Solar driven CO2 hydrogenation to HCOOH on (TiO2)n (n = 1–6) atomic clusters

Artificial photosynthesis is a crucial reaction that addresses energy and environmental challenges by converting CO2 into fuels and value-added chemicals. However, efficient catalytic activity using earth-abundant materials can be challenging due to intrinsic limitations. Herein, we explore neutral (TiO2)n (n = 1-6) atomic clusters for CO2 hydrogenation via comprehensive ab initio calculations combined with time-dependent functional theory. Our results show that these (TiO2)n clusters exhibit outstanding thermodynamic stabilities and decent surficial activities for CO2 activation and H2 dissociation, both of which possess kinetic barriers down to 0-0.74 eV. We establish a relationship between the binding strength of *CO2 species and electron characterization for these (TiO2)n clusters. These clusters, which have a wide energy gap between the highest occupied molecular orbital (HOMO) and the lowest unoccpied molecular orbital (LUMO) that allows them to harvest the solar light in the ultraviolet regime, enabling efficient catalysis for driving the catalysis of CO2 conversion.
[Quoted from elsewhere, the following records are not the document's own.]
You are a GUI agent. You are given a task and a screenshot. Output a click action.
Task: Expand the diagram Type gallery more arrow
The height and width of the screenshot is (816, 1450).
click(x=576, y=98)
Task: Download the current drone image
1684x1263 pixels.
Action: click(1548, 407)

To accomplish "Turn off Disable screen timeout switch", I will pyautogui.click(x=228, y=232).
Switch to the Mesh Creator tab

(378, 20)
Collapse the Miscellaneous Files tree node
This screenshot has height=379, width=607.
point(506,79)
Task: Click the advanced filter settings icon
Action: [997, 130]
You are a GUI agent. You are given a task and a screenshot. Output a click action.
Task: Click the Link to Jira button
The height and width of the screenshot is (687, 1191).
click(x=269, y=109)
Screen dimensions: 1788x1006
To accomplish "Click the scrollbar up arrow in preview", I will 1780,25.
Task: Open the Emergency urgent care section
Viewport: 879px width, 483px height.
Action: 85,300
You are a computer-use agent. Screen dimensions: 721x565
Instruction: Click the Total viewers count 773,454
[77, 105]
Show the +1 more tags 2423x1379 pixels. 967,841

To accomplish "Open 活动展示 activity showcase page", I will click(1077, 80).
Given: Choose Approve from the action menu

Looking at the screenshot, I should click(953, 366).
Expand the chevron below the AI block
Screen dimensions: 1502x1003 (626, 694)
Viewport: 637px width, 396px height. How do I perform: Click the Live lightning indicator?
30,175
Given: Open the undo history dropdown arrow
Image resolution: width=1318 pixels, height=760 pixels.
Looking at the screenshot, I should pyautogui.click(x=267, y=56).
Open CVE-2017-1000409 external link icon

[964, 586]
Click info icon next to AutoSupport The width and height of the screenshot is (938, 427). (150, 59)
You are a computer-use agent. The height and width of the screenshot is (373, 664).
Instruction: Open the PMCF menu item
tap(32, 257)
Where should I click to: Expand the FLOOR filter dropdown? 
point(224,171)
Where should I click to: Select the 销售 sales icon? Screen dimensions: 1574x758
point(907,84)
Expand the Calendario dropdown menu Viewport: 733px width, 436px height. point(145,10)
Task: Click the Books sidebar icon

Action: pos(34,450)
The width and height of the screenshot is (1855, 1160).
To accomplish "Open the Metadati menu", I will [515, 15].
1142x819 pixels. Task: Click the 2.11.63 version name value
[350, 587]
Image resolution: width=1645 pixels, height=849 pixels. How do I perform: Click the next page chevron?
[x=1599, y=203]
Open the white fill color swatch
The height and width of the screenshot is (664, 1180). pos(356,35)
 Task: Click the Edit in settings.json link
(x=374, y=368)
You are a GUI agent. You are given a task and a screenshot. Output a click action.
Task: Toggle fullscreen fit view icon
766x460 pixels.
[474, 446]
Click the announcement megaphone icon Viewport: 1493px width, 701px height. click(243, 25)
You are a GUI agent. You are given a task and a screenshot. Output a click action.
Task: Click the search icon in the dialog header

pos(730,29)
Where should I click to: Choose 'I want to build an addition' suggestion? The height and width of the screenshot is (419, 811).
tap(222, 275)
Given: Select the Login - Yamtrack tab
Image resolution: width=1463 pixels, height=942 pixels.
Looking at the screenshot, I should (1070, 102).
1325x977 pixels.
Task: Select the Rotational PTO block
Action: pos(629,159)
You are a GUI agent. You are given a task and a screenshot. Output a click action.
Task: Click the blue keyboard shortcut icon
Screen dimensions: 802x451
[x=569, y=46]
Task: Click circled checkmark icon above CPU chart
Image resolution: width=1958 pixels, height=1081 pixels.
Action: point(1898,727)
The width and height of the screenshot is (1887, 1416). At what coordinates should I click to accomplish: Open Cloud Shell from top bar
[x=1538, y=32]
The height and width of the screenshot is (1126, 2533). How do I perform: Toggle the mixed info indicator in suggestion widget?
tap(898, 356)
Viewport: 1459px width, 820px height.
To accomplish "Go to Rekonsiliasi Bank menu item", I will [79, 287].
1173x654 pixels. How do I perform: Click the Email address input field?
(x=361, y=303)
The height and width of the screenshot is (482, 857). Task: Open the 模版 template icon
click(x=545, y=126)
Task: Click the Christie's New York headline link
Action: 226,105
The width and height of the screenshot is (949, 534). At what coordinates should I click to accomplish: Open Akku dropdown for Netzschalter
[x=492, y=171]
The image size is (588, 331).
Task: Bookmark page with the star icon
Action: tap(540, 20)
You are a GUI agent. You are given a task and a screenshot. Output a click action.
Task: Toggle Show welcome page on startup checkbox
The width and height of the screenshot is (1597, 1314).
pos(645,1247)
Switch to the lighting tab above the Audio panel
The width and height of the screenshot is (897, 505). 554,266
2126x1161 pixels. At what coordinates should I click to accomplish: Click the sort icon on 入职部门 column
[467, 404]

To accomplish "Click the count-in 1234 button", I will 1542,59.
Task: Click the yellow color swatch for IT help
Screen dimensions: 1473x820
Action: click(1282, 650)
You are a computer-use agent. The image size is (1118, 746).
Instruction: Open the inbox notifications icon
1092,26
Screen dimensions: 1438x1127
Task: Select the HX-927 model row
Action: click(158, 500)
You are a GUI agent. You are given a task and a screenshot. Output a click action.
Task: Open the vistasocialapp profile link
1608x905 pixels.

They provide exclusive reaction channels and high selectivity for yielding HCOOH products via the carboxyl mechanism, involving the kinetic barrier of the limiting step of 0.74-1.25 eV. We also investigated the substrate effect on supported (TiO2)n clusters, with non-metallic substrates featuring inert surfaces serving as suitable options for anchoring (TiO2)n clusters while preserving their intrinsic activity and selectivity. These computational results have significant implications not only for meeting energy demands but also for mitigating carbon emissions by utilizing CO2 as an alternative feedstock rather than considering it solely as a greenhouse gas.